Deliciously presented, this was probably as simple as burgers come. A bit too simple for my taste, as I would have preferred at the very least a slice of tomato, or something green to go with the burger. Maybe they could have included a whole pickle? The bread was great, and the burger was tasty. It literally fell apart as we ate it, but it was obvious that me and the chef had different opinions to what "medium rare" means. Waiter got nervous when I pointed it out, and countered with "that's how the kitchen likes to do it". Well, mr. waiter, if you sit on that kind of information, then it's your job to warn me that medium rare is dangerously close to bloody. Make no mistake about it, I don't mind a bloody burger at all, but if I order medium rare, I expect to get just that. 

Fries were great though, and neatly places in a brass flower pot. In fact, this wasn't the only time we got fries served in a flower pot.

We visited a place in Soho, Mercer. They too served their fries in a flower pot. I think I like that. Mercer had tables directly underneath the street, and we could see the tourists above trough tiny glass windows in the street. It felt as we were sitting comfortably and eating great food inside a dungeon. Kinda cool. The burger we ate at Mercer was called The Mercer. It was apparently their specialty, and included pepperjack cheese and avocado. Not bad. But the real surprise at Mercer was the house made lemonade.

Minnetta's Tavern - On the corner of McDougal street and Minettas Ln.

Located between Soho and the West Village, near Washinton Square Park, Minnettas Tavern was definitely a place worthy a visit. But this was one of those places where you absolutely need to make a reservation. Very similar to the Breslin, in the fact that this was a dimly lit bar/restaurant known for their excellent kitchen. I almost wish we went here earlier in our trip, because with the expectations of leaving the next day, and the fatigue after venturing the streets of Manhattan for a week, I wasn't able to take the time to fully enjoy this great meal.

It looks like a classic hamburger, and it was just that. Except that the quality of every part of the plate was extraordinary. We heard a rumor that they cook their fries in goose fat. We didn't ask to get it confirmed, because I wouldn't risk breaking the illusion. Either way, Minnetta's Tavern had the best fries I have tasted.

But a trip to New York will feel completely worthless if you don't eat a proper New York pizza, and in the location right next to Minetta's Tavern we had one of those experiences we'd tell our kids about.

Artichoke Pizza - right next to Minetta's Tavern.

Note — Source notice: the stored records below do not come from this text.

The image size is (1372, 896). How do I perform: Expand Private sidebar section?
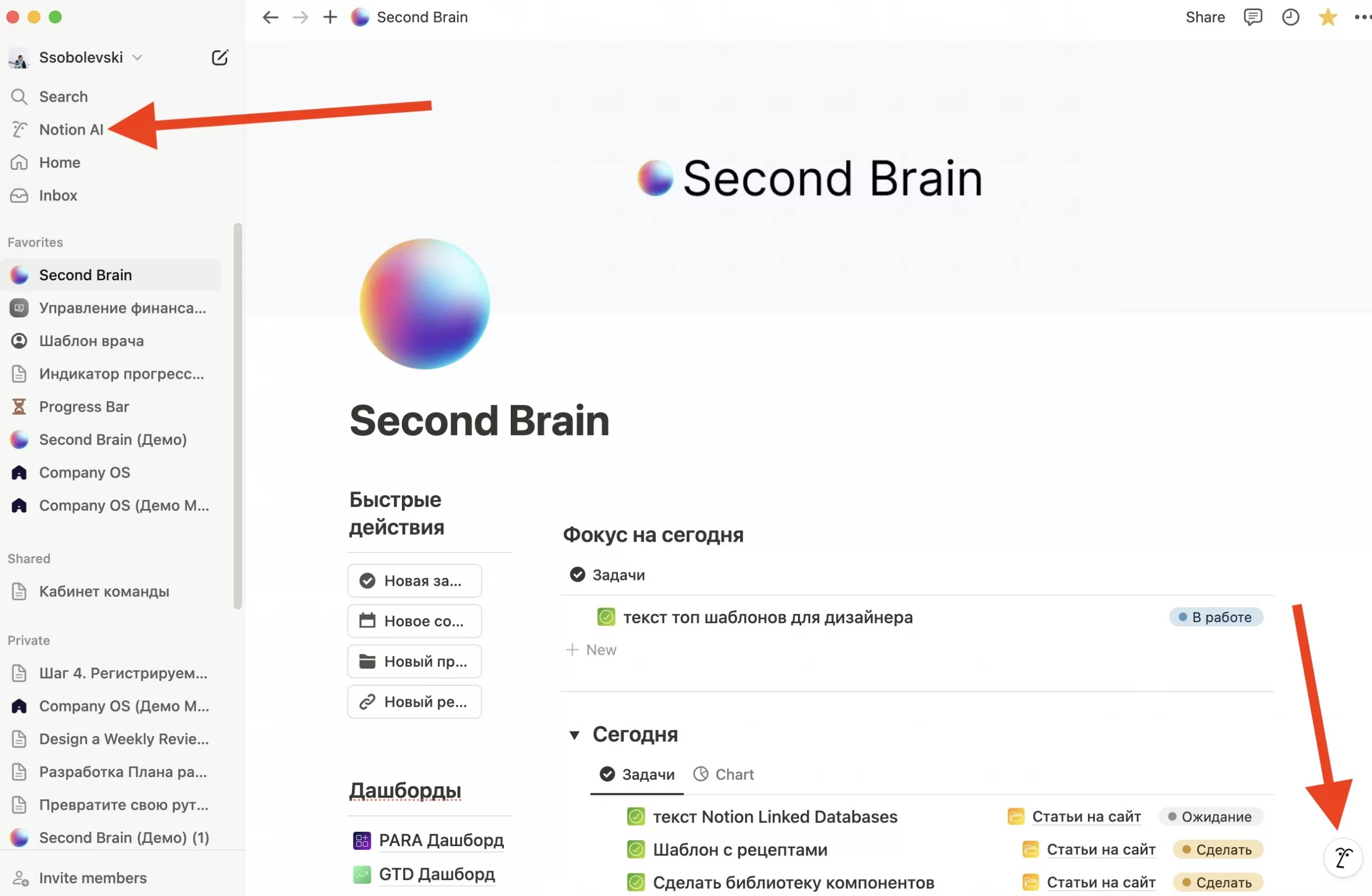pos(28,640)
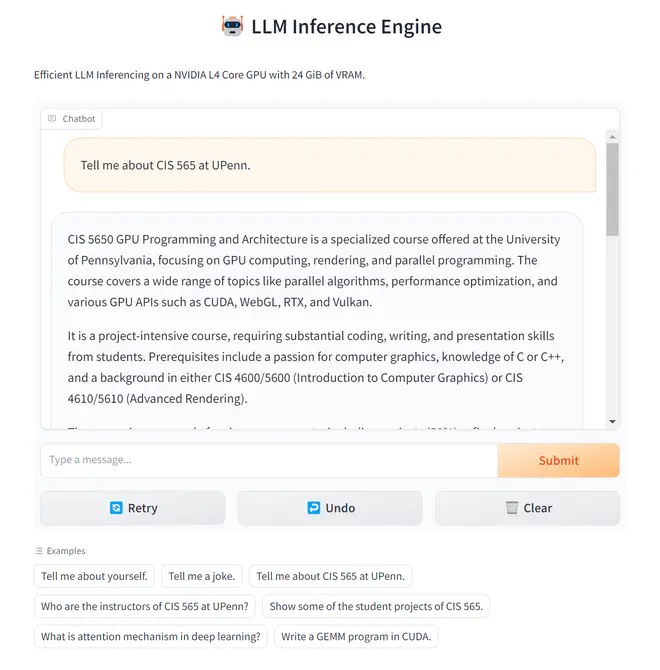Pick the "Tell me about CIS 565 at UPenn." example
This screenshot has height=670, width=660.
(x=330, y=576)
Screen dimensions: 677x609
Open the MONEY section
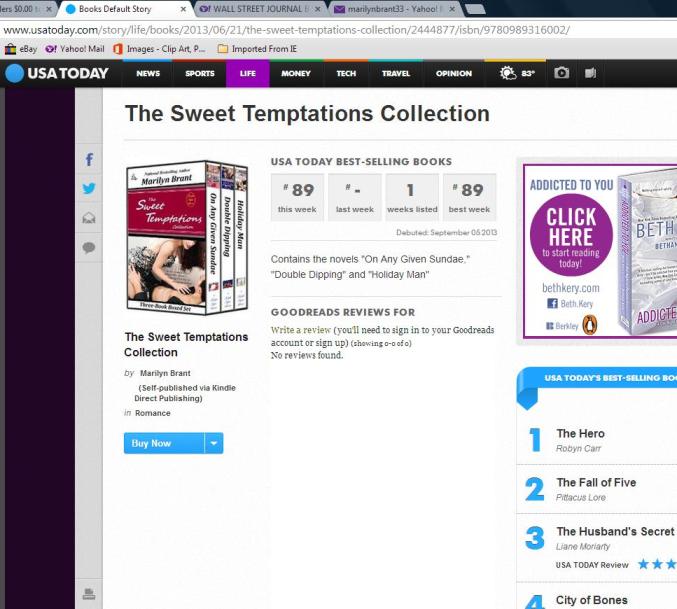click(296, 73)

I can't tell what it was, because I would probably never think of making an artichoke pizza myself. Nor do I think artichokes are particularly interesting. But this place was crowded for a reason.

The place was delightfully tacky, and the pizza chefs were completely unpretentious. In fact, they almost seemed uninterested in selling the pizza, and it just worked. I definitely got the "soup nazi" feel from these guys. Were we worthy these pies? Who were we, to come here to Greenwich Village and dare to buy pizzas? Of course, we were brave and put up a confident face when we ordered our slices.

Not a lot of place to sit, inside this place, but we found a bar stool near the wall, and sat down with our slices. Gargantuan, $5 slices with artichoke pizza. The sauce was creamy, and the crust was crisp.

We went back for another slice, and came back the next day for more pizza. And then it dawned on me, as Jay-Z's Empire State of Mind just happen to blast out of the speakers. Times Sqare wasn't necessarily the place to be in New York. Fifth Avenue, with all the luxury goods was irrelevant  The massive tourist holes like Broadway, Empire State Building, Statue of Liberty, it didn't matter. New York was a slice of pie at Artichoke Pizza.